Диктаторы обмана: новое лицо тирании в XXI веке
Шрифт:
Мы постарались подсчитать число политических заключенных и задержанных, но быстро поняли, что не можем получить надежные цифры за каждый год. Поэтому мы брали максимальное число из известных за какой-либо год правления диктатора. С высокой вероятностью именно этот год наиболее полно освещался в отчетах правозащитников и других источниках. В число политических заключенных и задержанных мы включали всех людей, удерживавшихся более чем на несколько часов по политическим – а не обычным уголовным – основаниям. Такие лица могли быть или не быть осуждены судом. Мы не включали в расчет людей, лишенных свободы по обвинениям в терроризме или других насильственных преступлениях (за исключением случаев, в которых Amnesty International и иные правозащитные организации заявляли о невиновности задержанного). Мы также учитывали сообщения об использовании пыток против политических заключенных. Как и в первой главе, мы распределили всех диктаторов по временным когортам в зависимости от десятилетия их прихода
Нет необходимости говорить, что в такой работе идеальная полнота и точность недостижимы. Слишком детальные сравнения были бы ненадежными, поэтому мы их избегаем. И все же подобный анализ полезен, поскольку помогает выявить как значительные расхождения, так и общие схемы и тренды. Данные покажут, чем отличаются мясники вроде президента Уганды Иди Амина, совершавшего десятки тысяч политических убийств в год, от правителей, похожих на аргентинского генерала Хорхе Видела, счет жертв которого шел на тысячи в год, президента Узбекистана Ислама Каримова (сотни убийств в год) и Уго Чавеса (меньше десяти политических убийств в год).
После нескольких месяцев, проведенных за чтением источников данных об этих ужасных событиях, мы смогли выявить закономерности, подтвердившие наши догадки. С 1980-х размах насилия в последовательных когортах недемократических лидеров значительно сократился. В когорте оказавшихся у власти в восьмидесятые – в эту группу входят президент Зимбабве Роберт Мугабе, лидер национального освобождения Панамы генерал Норьега и король Саудовской Аравии Фахд – почти две трети правителей допускали более 10 политических убийств в год. В когорте девяностых таких лидеров было 44 %. В когорте 2000-х, включающей премьер-министра Сингапура Ли Сяньлуна, президента Эквадора Рафаэля Корреа и президента России Владимира Путина, эта доля сократилась до 28 %. С 1960-х снижается и доля диктаторов, совершающих больше 100 политических убийств в год. В когорте 1960-х – с участием Муаммара Каддафи (Ливия), Фердинанда Маркоса (Филиппины) и Леонида Брежнева (СССР) – примерно четверть правителей несли ответственность за более чем 100 политических убийств в год. Этот показатель упал до 9 % в когорте правителей двухтысячных годов 147 . График представлен на рисунке 2.1.
Рис. 2.1. Государственные политические убийства
Источник: Guriev and Treisman, Authoritarian Control Techniques Database. Примечание: «диктаторы» – сохранявшие власть не менее пяти лет руководители государств с индексом Polity2 < 6 в течение всех пяти лет.

* ИСХОДНЫЕ ДАННЫЕ *

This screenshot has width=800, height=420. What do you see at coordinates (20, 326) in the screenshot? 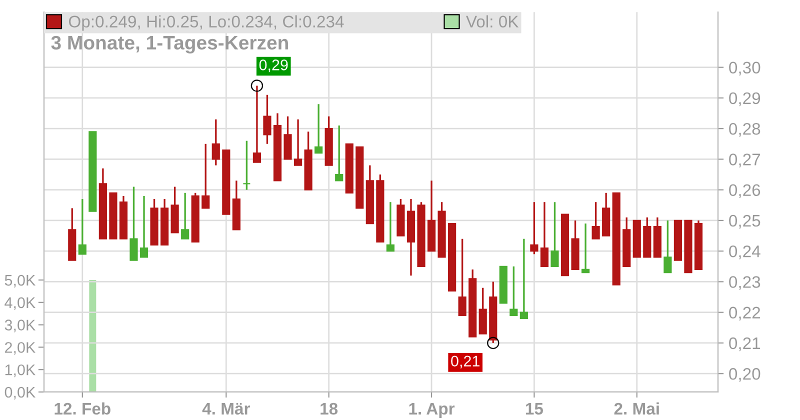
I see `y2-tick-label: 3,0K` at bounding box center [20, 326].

* ЗАДАНИЯ *
A. Какая доля правителей из когорты 2000-х допускала более 10 политических убийств в год, согласно тексту о диктаторах?
B. Определите, соответствуют ли тексту о диктаторах следующие утверждения: (i) в когорте девяностых доля лидеров, допускавших более 10 политических убийств в год, составляла 44 %; (ii) людей, лишенных свободы по обвинениям в терроризме, авторы всегда включали в число политических заключенных; (iii) авторы стремились к как можно более детальным сравнениям. Для каждого ответьте «да» или «нет» и приведите решающие слова текста.
Приведенные строки для работы с текстом не нужны.

* ОТВЕТЫ К ЗАДАНИЯМ *
A. 28 %.

B.
(i) Да: «В когорте девяностых таких лидеров было 44 %».
(ii) Нет: «Мы не включали в расчет людей, лишенных свободы по обвинениям в терроризме или других насильственных преступлениях».
(iii) Нет: «Слишком детальные сравнения были бы ненадежными, поэтому мы их избегаем».